Preparing your child's bag for camp--whether it's a four-week overnight experience or a weeklong day camp--can be a daunting experience. A parent has to anticipate everything their child will need (luckily, most camps provide a packing list) and then get all of that stuff into a backpack, duffle bag or trunk. We're lightening the load with our best packing hacks.
Pick the Perfect Bag
Before you start packing, you'll need to identify which type of bag is best for your child's camp. Ask the camp directly, as some will recommend trunks while others prefer duffle bags. Backpacks are usually sufficient for day campers, but sports or music camps may require specific equipment bags.
Label, Label, Label
Make sure you label every item you pack--that includes each and every towel, pair of underwear, hat, shoe, swimsuit and bandana. Use sharpie on tags or iron-on labels inside clothing, and show your child where you're labeling everything. That way, they'll know where to look when trying to determine if an article of clothing is theirs.

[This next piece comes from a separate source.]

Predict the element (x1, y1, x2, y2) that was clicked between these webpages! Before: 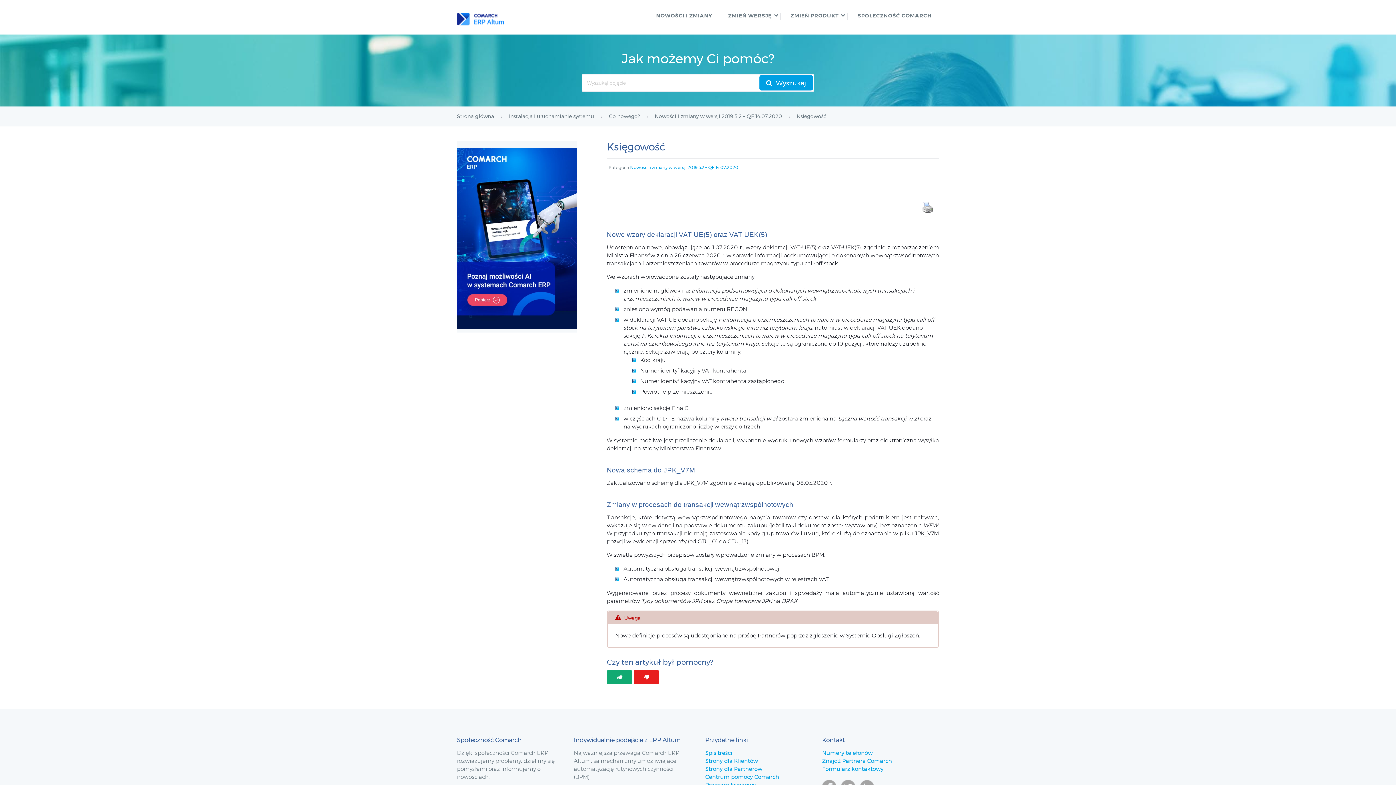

Folding clothes is not the most efficient way to pack and won't help your child stay organized at camp. Packing cubes or Ziploc bags are great ways to keep all that stuff contained, and they compress down to save major space. Separate each clothing category into its own cube or each outfit into a Ziploc bag
Throw in Extra Ziplocs
Speaking of Ziploc bags, pack a few extras to be used for storing wet bathing suits or damp and muddy clothes. These bags create a barrier between the wet and dry clothes and will help keep the inside of your child's bag clean and dry.
Pack Some Freshness
Most summer camps are hot and sweaty places--that's why kids love them. But it takes only a matter of days for their camp bag to begin smelling like dirty socks. Stuff some dryer sheets into the inside pockets or mesh lining of their bag to keep their clothes smelling fresh just a little bit longer.

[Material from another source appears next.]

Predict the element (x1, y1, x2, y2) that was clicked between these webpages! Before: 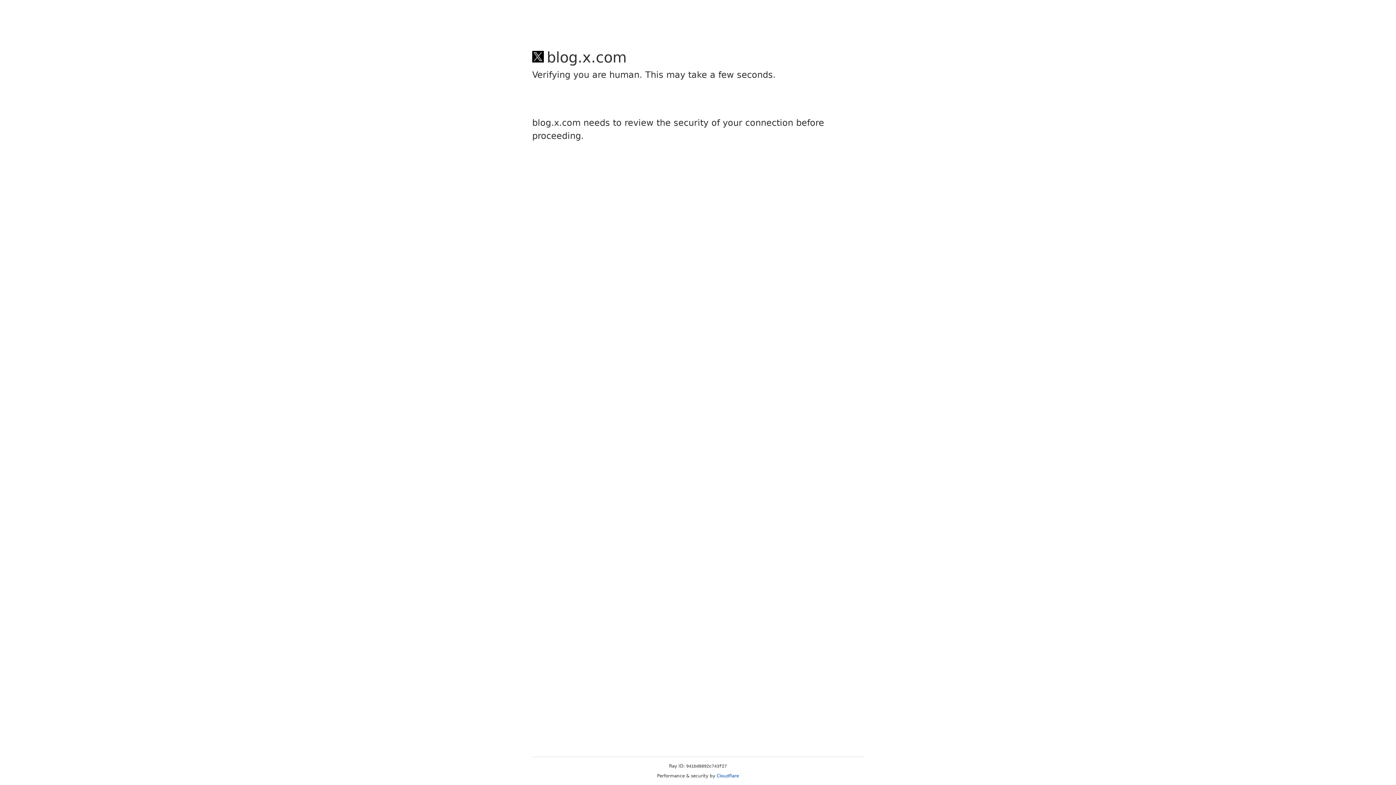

Know What Goes in and What Stays Out
Not everything your child will take to camp belongs in his or her pack. For example, don't put medication in your child's bag; give it directly to the camp nurse instead. This rule also goes for inhalers, EpiPens and may include bug spray and sunscreen. Check the camp rules for details.
Don't Bring the Best
There's a great chance your child will lose a lot of their stuff at camp; it's best to pack assuming that's the case. So don't send them off to camp in their best clothes and brand new shoes. Instead, pack those last-season basketball shorts with the slight rip and that old T-shirt that doesn't necessarily need to make it back home.
Leave Some Room
Every parent knows their child will not re-pack in the same careful and considered way parents packed them in the first place. So when you pack, make sure to leave room in their bag for their clothes to expand--because dirty, balled up items take up more room than neatly folded ones.
Think Small for Toiletries
Instead of packing your child a huge bottle of shampoo or conditioner, think about packing numerous bottles of hotel or sample size toiletries. Not only are these bottles less inclined to leak (and if they do, there's less mess to clean up), but if a bottle gets misplaced, your child can just move on to the next one. Plus, they take up less room.
Get Lunch Right
If your child is going to day camp, you'll probably need to pack a lunch. To avoid any hassle, put your child's meal in a labeled paper bag, and don't pack food that requires spoons or forks (or include plasticware if you do). As always, consider the allergies of other campers--peanut butter is often a no-go. Also pack a large, labeled water bottle to help your kid stay hydrated throughout the day.
Layer by Importance
If you child is attending camp during the peak of summer, you can pack that sweatshirt at the bottom of the bag. The items they'll use right away should go near the top for easy access. Smaller items, such as writing pens and trinkets from home, should go in the inner mesh pockets of the bag. Make sure you walk through the packing process with your child so they know where every item is located. It's amazing how even a small camp pack seems to swallow certain items just when you need them.
Have an Organization Chat
A simple run-through of folding techniques and an explanation of when and why to use plastic bags for dirty items will go a long way toward ensuring your child takes care of their belongings at camp. Not only is summer camp about friends, outdoors and fun, it's also about learning independence. Talking to your child about valuing their items is an important part of growing up and a great way for parents to teach their child a lesson in self-sufficiency.